Daylight Robbery: How Tax Shaped Our Past and Will Change Our Future by Dominic Frisby

Author:Dominic Frisby
Language: eng
Format: epub
ISBN: 9780241360859
Publisher: Penguin Books Ltd


The inflation tax

For whosoever hath, to him shall be given, and he shall have more abundance: but whosoever hath not, from him shall be taken away even that he hath.

Matthew 13:12

The Renaissance polymath Nicolaus Copernicus called it ‘insidious’7 – insidious because it is ‘hidden’.8 It happens, said Keynes, in a way ‘not one man in a million is able to diagnose’.9 It goes undeclared, unseen and misunderstood.

Yet it is almost as old as money itself, and throughout history, accidentally or otherwise, rulers have resorted to it when their finances are in trouble: in ancient Rome, in the Ottoman Empire, in Robert Mugabe’s Zimbabwe and, though few may understand it, all across the modern world today.

It is inflation.

Like debt, inflation may not be an official tax, but that does not mean it does not exist. Indeed, it is often deliberately propagated, and its effect is the same: it confiscates wealth from one group and transfers it to another – from the salaried or the saver to the state, from creditor to debtor, from employee to employer. It is ‘a particularly vicious form of taxation’, said economist Henry Hazlitt.10 Milton Friedman was equally damning: ‘It is a hidden tax that at first appears painless or even pleasant … It is a tax that can be imposed without specific legislation. It is truly taxation without representation.’11

The modern era is anomalous not just for its extraordinary levels of taxation and debt, but also for its inflation. The twentieth century, says statistician Dr Bryan Taylor, who compiles data for the Global Financial Database, produced more inflation and worse inflation ‘than any other century in history … Every single country in the world suffered.’12 It has continued into the twenty-first.13 Governments inflate when they cannot pay their debt, or, as Friedman observed, ‘to acquire resources to wage war’.14

Inflation is one of those words the meaning of which has been distorted. Often you will hear people arguing on television about whether we are living through inflation or deflation, and the reason their argument is inconclusive is that they mean different things by the word. Today inflation is defined as ‘rising prices’ and deflation ‘falling prices’, but rising and falling prices in what? Central banks mostly ignore inflation in house prices and financial assets in their measures and look at certain consumer prices, which are prone to the deflationary forces of improved productivity.

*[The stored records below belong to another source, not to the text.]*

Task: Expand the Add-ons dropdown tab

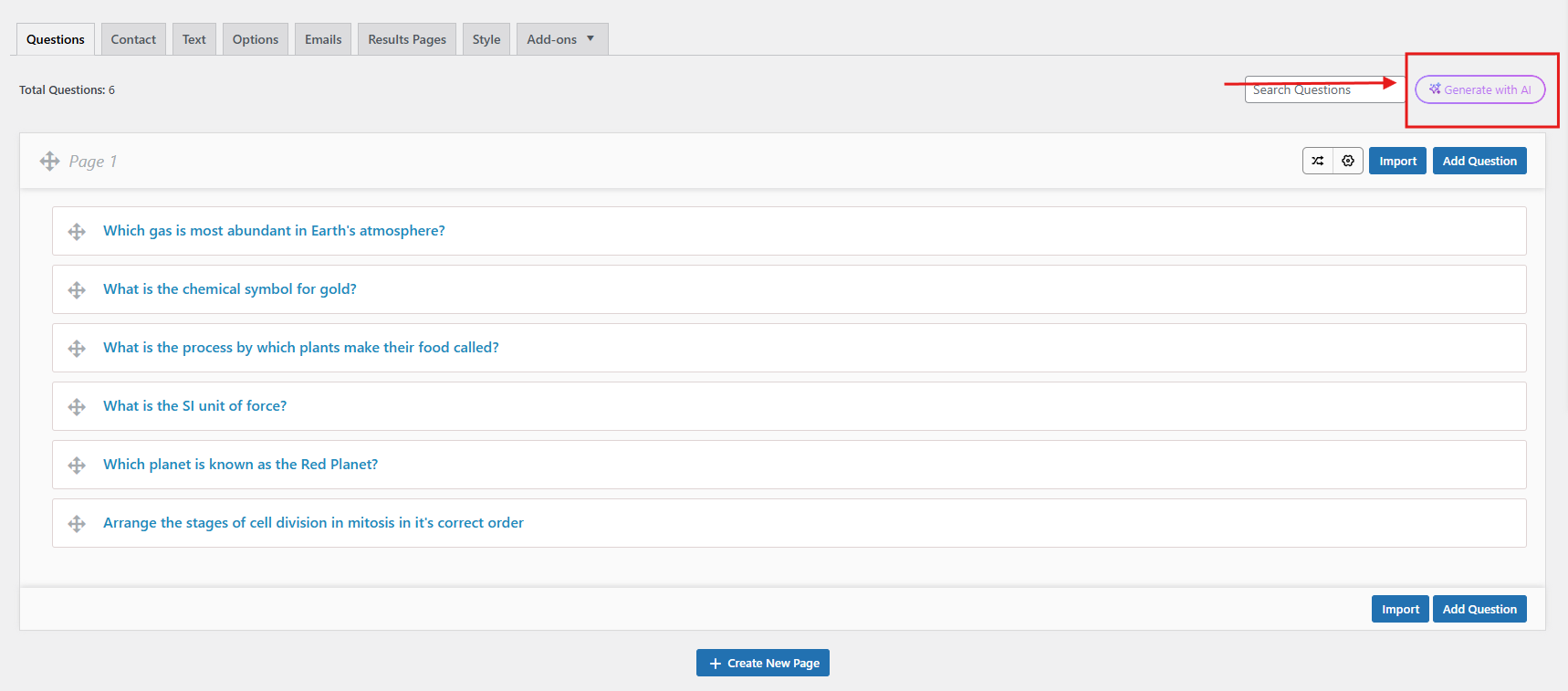Action: [x=561, y=39]
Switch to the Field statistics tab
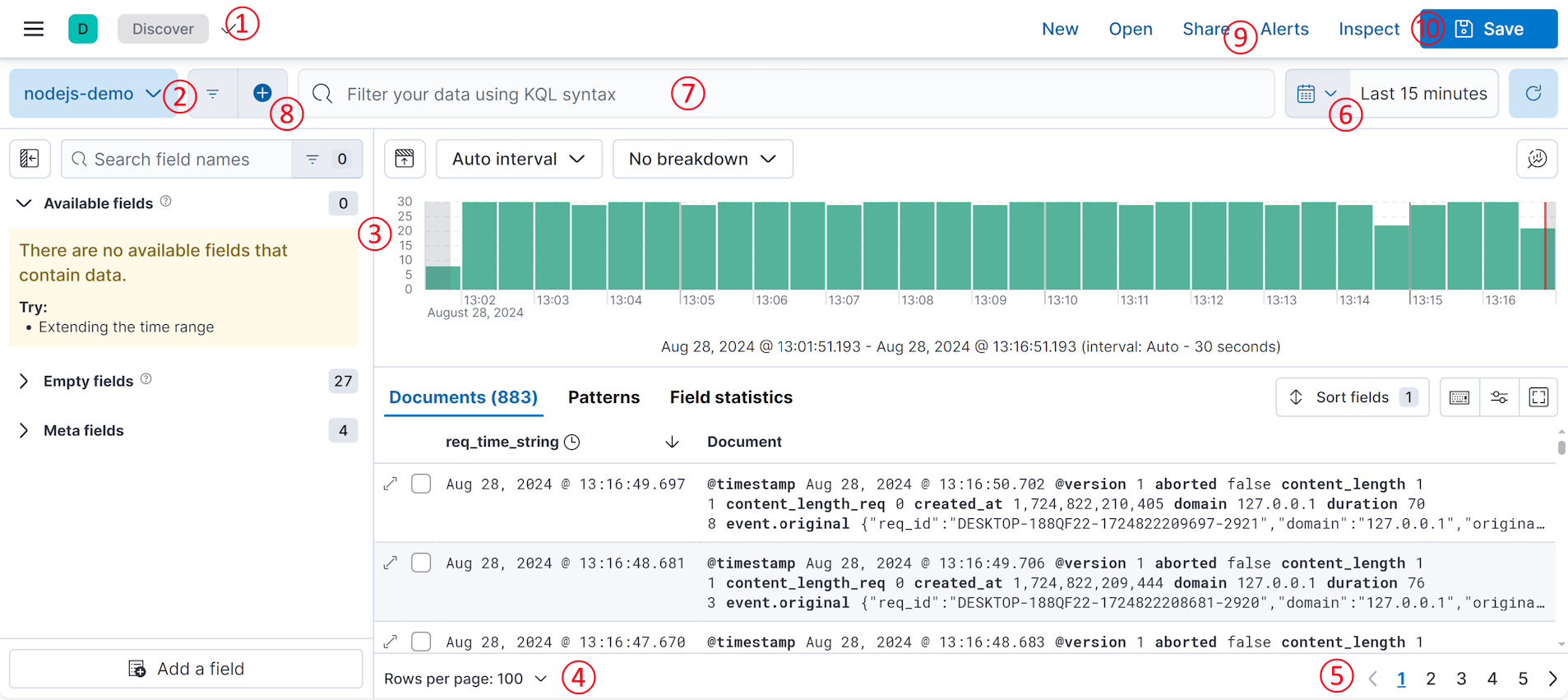 tap(730, 397)

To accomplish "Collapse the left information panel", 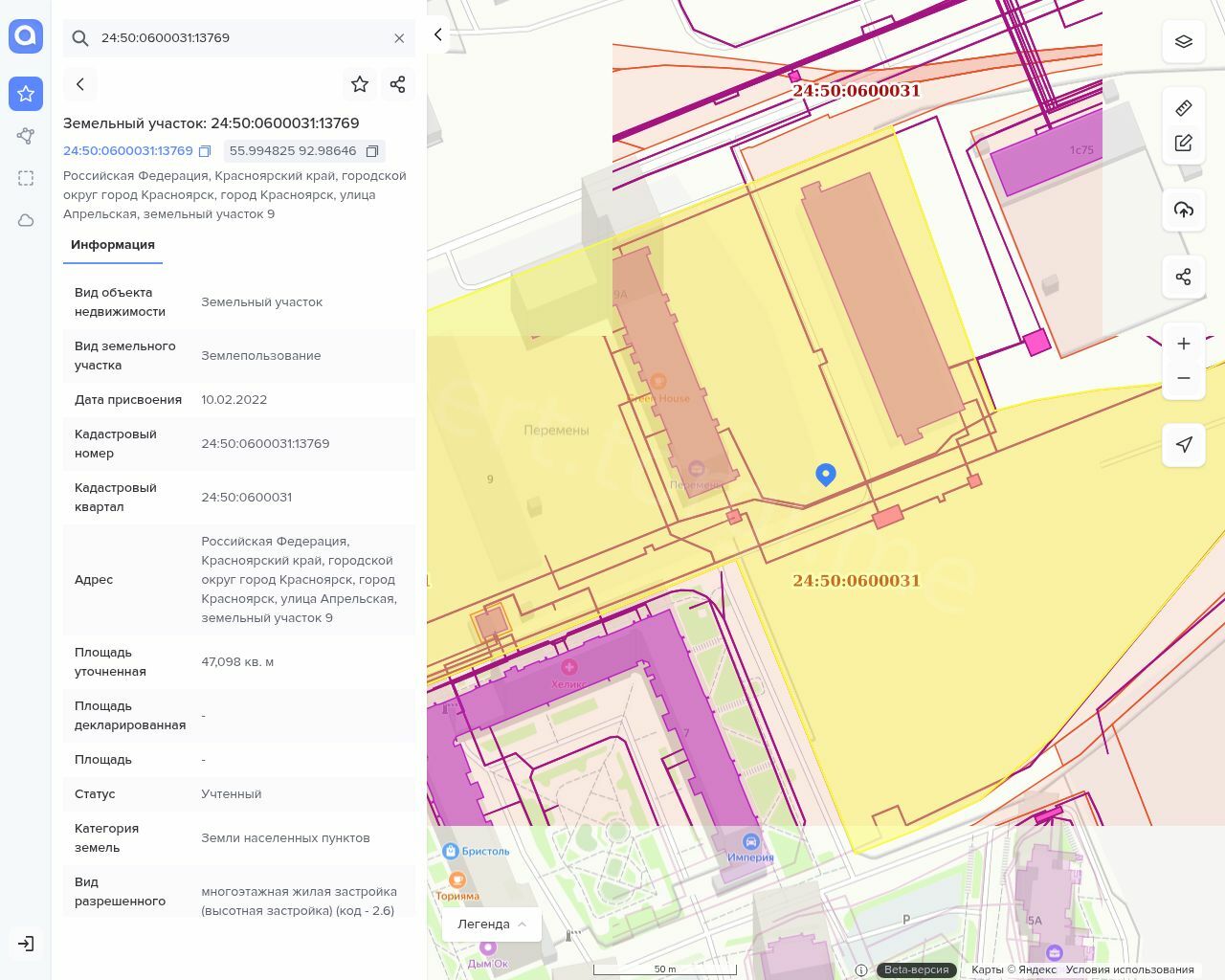I will (438, 35).
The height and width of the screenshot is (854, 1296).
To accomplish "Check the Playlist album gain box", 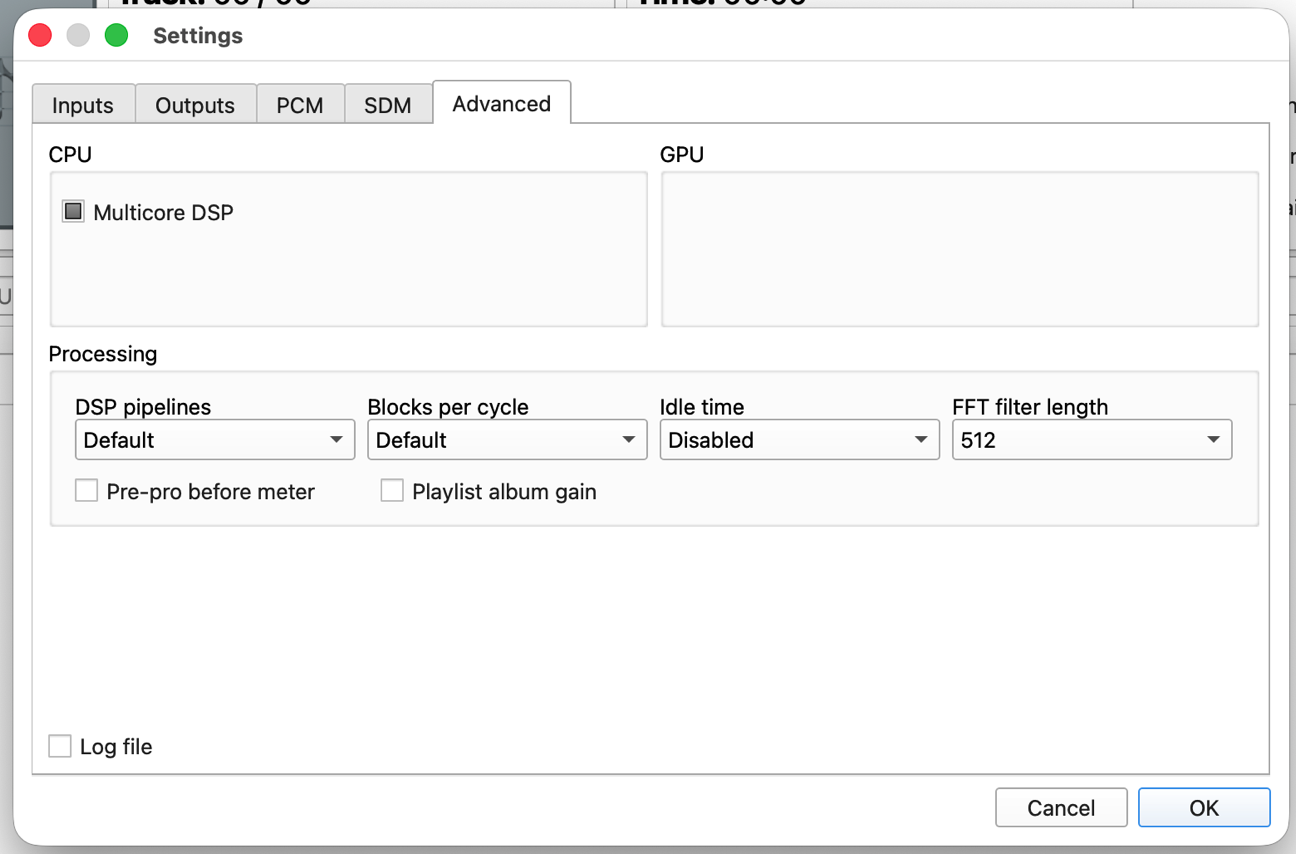I will point(392,491).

For the sake of clarity, I stress that I am using the traditional definition of the word: the expansion in the supply of money and credit with the consequence of higher prices. An economist might call it ‘expanding the money supply’ or ‘artificially stimulating credit’; a historian might say ‘debasing money’. Whichever words you care to use, the process is the same.

As financial technology has evolved, so have rulers’ means to debase money and thereby levy the ‘inflation tax’. Roman emperors reduced the amount of gold and silver in coins – so-called coin clipping. Medieval kings did the same. Western European governments went one stage further in 1914 and removed gold and silver from money altogether in order to fund their hostilities.